In a watered-down version of his earlier statement,the general secretary of the Minority Youth Federation (MYF) has said the organisation is not against installation of the bust of Sheikh Mujibur Rahman, the founding leader of Bangladesh, “in any place in the city” except at Baker Hostel, a hostel for minority students.
The general secretary of the influential minority body, Mohammad Quamruzzaman, has also blamed the erstwhile Left Front government for installing the bust of Mujibur Rahman in a Muslim hostel even as it was “against the tenets of Islam to install idols.”
On Saturday, Mr Quamruzzaman insisted again on removing the marble bust, which was described as “unfortunate” by the senior officials of the Bangladesh Deputy High Commission in Kolkata. “We have been paying tributes (at the statue) for such a long time, but suddenly some people started questioning it,” a senior official said. The Hindu had earlier reported the MYF demand for the removal of the bust of Sheikh Mujibur Rahman from the third floor corridor of Baker Hostel in central Kolkata.

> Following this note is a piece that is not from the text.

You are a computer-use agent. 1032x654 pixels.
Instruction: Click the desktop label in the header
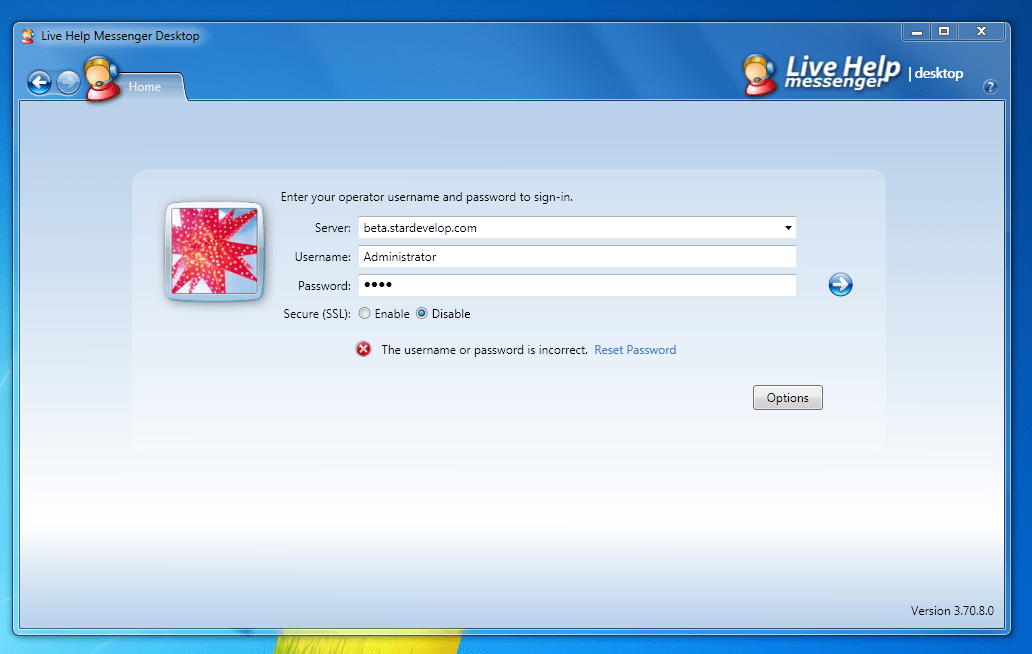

Mr Quamruzzaman reiterated that such idol installation was “un-Islamic.”
The bust of Bangabandhu was unveiled in 2011 to mark Mujibur Rahman’s two year stay in the Baker Hostel in the 1940s, while he was studying in Kolkata.
Mr. Quamruzzaman’s response was criticised by civil society in Kolkata, with politicians of the ruling Trinamool Congress (TMC) saying they would not “succumb” to such a demand.